Hatred for fondant isn’t new. A Reddit subforum started in 2015 called FondantHate has more than 150,000 members. But what if there was more to this current bubbling-up of fondant loathing than just the Internet’ s love of a food supervillain (see: pineapple pizza and the Aperol Spritz)? Is fondant a proxy for … something else?
Cookbook author Shauna Sever sees a deeper symbolism at play.
This week, Sever joined the anti-fondant chorus, posting a terse evaluation of the confection: “Fondant is rolled-out circus peanut,” she tweeted. That evocation of the spongy nostalgic candy was funny, and the tweet got dozens of likes. But in an interview, Sever had a more nuanced take. Fondant and all its artifice, she says, are seriously out of step with our times.
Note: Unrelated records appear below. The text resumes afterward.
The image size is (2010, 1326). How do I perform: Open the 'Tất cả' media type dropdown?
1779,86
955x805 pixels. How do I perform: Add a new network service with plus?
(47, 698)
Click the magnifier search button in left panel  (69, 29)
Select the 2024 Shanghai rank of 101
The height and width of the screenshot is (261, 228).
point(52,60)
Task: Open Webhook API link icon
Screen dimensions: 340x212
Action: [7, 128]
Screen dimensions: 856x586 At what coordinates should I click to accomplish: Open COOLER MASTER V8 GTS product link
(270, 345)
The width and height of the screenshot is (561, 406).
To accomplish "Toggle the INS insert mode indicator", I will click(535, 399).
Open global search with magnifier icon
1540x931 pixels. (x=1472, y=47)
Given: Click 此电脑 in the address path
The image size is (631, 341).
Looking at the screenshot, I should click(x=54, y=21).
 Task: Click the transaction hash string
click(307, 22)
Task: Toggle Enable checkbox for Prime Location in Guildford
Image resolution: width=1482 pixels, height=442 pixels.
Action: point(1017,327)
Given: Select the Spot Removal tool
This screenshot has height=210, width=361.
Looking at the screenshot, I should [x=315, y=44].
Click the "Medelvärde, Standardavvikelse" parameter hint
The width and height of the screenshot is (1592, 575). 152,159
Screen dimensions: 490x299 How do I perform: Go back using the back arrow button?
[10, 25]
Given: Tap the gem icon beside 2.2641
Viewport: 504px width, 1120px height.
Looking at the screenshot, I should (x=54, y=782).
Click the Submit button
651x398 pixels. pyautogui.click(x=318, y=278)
“After quarantine, we want brown food, we don’t want a hot-pink unicorn on top of our cake,” she says. “These days, I just want an un-iced slice of cake, and I want to eat it on a napkin. Because the world might end, and I don’t want to spend my last moments washing food coloring off my fingers.”
Perhaps fondant is exactly what we don’t need these days. It’s fussy. It is often found at tented weddings and big birthday bashes, and those are relics of the Before Times. Fondant might be the Real Housewife of the confectioner’s pantry: pallid and smooth; nothing but surface.
Tiffany MacIsaac, the owner of Washington’s Buttercream Bakeshop maintains that fondant is merely misunderstood. “I’ve never got all the fondant hate,” she says. “Because, the thing is, you peel it off!”
She allowed that “super-overdesigned” cakes might contain more fondant than is appetizing, but standard wedding cakes might only be covered with 1/8 of an inch of it. And below that, there’s delicious buttercream frosting or ganache on the outside of the cake.
Brides will often initially insist that they don’t want it on their wedding cakes. “There’s a stigma about it,” MacIsaac says. But inevitably, when she asks to see inspiration images of what they’d like, many of them will incorporate the substance.
Vallery Lomas, a winner of “The Great American Baking Show” and the author of an upcoming cookbook, similarly doesn’t get what it is about fondant that riles people up. “I mean, no one is complaining about muffin paper liners,” she says, even though they have to peel them off their baked goods, just like the reviled fondant.
That fondant exists to be discarded, though, is exactly its problem, Sever says. “It’s excess,” she says. “We are living in a brass-tacks time where we’ve spent months stripping down and getting rid of what we don’t need.”
Lomas isn’t about to disagree with those who liken fondant to Play-Doh. But she turns this construction around: What if that’s actually a good thing? Home cooks in quarantine might enjoy making and playing with it, she suggests. “There’s something special about working with it — it’s actually more fun working with it than eating it,” she says.
And MacIsaac implores the fondant haters to consider a few things before piling on the bandwagon. Most of the pastry chefs and bakers who specialize in creating the dazzling cakes for weddings and birthdays are out of work right now. Demand for cakes that feed 200 people isn’t coming back anytime soon, she notes.
People who are sharing their fondant-draped creations on social media are mostly doing this for fun, she notes, out of their homes, to entertain the rest of us housebound social media scrollers.
When we do finally emerge from lockdowns and all those festivities resume, fondant will still be there to greet us, which actually might be the reassuring thought we do need right now. While other institutions might fall away, sugar-draped cakes will survive, says Charleston, S.C., corporate chef Kimberly Brock Brown. She’s certain that clients will still want what they’ve always wanted: Women will ask for cakes in the shapes of high-heeled shoes and purses. Grooms will want their wedding confections molded into Corvettes and fish.
“That’s just not going anywhere,” Brock Brown says.